Task directions:
Tally the lines in the following entries that include the word "value"; state only the total.

━━━━━━━━━━━━━━━━

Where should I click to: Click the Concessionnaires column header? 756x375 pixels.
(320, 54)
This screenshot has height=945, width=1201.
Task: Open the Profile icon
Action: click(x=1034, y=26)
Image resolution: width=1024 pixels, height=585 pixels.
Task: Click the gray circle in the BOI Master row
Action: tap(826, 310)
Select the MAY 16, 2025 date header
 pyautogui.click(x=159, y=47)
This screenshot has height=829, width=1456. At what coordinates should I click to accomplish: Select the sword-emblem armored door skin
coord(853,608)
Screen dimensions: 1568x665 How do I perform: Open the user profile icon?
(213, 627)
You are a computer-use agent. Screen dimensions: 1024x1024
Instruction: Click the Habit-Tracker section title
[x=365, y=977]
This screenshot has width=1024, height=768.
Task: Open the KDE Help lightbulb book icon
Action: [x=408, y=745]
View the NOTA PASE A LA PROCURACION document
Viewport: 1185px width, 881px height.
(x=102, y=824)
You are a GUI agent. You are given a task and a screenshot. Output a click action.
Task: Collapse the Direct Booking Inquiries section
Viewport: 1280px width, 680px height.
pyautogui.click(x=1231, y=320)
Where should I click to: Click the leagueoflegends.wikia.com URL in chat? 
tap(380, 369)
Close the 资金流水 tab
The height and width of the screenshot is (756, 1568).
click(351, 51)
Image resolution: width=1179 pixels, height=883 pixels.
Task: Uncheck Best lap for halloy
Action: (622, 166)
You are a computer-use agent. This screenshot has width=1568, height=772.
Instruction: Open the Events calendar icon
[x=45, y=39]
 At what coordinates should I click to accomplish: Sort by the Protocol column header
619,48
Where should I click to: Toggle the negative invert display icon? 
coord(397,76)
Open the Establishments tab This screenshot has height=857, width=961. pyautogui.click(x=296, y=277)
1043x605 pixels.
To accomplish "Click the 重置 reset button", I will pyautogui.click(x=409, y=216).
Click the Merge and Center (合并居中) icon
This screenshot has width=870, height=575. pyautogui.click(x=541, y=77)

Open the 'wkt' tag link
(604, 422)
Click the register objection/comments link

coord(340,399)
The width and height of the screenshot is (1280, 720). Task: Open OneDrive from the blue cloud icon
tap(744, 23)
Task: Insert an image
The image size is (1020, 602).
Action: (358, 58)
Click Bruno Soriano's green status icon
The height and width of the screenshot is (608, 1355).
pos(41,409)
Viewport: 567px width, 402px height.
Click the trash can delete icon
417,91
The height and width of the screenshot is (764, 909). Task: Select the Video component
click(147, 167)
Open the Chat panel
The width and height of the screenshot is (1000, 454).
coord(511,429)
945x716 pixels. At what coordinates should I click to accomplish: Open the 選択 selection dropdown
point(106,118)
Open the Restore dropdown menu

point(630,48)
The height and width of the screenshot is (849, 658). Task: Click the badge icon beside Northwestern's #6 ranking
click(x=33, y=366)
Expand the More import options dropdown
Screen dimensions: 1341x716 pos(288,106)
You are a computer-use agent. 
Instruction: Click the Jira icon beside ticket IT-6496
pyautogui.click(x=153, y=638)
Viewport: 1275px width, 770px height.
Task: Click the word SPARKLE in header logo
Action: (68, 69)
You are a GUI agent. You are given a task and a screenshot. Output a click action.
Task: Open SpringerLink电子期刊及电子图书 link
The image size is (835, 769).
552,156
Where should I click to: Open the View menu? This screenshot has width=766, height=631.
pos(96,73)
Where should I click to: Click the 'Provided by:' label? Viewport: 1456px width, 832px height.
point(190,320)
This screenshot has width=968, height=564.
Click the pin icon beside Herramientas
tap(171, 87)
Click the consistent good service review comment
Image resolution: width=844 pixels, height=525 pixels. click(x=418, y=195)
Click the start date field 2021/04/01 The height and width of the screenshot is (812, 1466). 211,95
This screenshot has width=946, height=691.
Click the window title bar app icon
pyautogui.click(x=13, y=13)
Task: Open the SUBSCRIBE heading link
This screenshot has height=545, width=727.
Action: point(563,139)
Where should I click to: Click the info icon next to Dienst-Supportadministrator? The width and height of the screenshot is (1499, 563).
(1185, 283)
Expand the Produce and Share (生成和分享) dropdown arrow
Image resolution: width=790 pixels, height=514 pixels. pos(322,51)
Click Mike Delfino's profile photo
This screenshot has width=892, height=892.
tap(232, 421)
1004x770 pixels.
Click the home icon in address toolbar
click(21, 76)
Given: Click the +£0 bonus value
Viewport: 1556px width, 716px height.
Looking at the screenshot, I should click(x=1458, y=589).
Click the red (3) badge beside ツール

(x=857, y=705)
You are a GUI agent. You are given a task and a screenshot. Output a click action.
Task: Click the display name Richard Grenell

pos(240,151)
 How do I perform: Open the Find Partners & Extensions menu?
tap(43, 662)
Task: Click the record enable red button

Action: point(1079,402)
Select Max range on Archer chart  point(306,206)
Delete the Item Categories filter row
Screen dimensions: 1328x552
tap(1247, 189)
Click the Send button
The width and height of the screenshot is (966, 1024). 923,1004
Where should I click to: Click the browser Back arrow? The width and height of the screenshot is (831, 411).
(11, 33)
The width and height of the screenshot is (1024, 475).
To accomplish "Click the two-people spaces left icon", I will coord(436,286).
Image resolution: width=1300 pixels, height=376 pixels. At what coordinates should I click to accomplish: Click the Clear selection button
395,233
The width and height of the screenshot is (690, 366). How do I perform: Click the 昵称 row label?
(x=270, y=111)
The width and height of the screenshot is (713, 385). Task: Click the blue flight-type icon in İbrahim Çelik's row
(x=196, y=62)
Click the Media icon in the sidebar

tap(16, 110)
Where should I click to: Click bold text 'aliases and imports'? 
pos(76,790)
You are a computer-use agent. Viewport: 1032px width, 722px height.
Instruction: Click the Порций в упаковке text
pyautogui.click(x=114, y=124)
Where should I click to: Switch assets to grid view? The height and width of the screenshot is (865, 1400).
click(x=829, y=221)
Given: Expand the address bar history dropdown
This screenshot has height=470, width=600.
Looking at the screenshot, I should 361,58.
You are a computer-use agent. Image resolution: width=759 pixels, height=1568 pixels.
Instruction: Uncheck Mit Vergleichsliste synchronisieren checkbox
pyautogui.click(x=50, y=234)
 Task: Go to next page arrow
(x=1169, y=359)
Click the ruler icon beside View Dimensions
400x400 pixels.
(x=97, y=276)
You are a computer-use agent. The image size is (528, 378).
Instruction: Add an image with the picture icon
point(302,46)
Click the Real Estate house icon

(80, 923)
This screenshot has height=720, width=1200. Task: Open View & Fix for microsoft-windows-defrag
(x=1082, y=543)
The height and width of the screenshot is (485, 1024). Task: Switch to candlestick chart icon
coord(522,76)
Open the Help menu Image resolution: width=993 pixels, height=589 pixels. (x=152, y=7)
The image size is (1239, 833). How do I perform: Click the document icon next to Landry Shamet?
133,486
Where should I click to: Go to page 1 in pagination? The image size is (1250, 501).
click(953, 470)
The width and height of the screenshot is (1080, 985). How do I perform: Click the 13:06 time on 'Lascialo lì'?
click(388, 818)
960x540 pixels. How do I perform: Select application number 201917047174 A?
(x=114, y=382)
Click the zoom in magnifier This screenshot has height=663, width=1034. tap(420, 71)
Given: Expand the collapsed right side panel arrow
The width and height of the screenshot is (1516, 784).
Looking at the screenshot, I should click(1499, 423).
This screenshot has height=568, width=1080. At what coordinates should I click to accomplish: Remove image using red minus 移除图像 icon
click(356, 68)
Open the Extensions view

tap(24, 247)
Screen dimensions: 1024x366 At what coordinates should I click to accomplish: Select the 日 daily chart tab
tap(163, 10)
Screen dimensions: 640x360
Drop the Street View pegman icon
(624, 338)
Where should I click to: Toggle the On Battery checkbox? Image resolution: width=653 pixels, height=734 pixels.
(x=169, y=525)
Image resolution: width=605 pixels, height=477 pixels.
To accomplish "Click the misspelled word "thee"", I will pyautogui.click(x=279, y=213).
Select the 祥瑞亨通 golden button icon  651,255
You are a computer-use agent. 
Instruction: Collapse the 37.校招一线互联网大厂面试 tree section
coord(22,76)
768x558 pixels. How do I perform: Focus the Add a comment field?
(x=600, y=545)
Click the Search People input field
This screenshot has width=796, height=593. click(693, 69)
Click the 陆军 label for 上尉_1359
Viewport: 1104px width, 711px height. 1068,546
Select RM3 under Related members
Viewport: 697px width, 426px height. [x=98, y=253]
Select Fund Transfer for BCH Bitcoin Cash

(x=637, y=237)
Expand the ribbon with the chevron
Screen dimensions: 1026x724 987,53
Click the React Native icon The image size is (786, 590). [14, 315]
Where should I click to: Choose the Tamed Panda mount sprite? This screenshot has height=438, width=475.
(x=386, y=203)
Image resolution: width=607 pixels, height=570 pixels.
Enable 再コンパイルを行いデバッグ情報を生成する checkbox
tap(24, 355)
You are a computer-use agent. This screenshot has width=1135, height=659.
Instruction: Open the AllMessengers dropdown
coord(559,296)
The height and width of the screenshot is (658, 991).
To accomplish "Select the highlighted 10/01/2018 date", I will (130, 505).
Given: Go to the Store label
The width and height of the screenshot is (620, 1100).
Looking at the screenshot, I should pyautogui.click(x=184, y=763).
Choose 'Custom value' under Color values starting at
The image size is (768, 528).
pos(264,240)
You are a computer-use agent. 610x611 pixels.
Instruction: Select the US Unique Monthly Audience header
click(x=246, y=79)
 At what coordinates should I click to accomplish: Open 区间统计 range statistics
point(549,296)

━━━━━━━━━━━━━━━━

Solution to the exercise:
2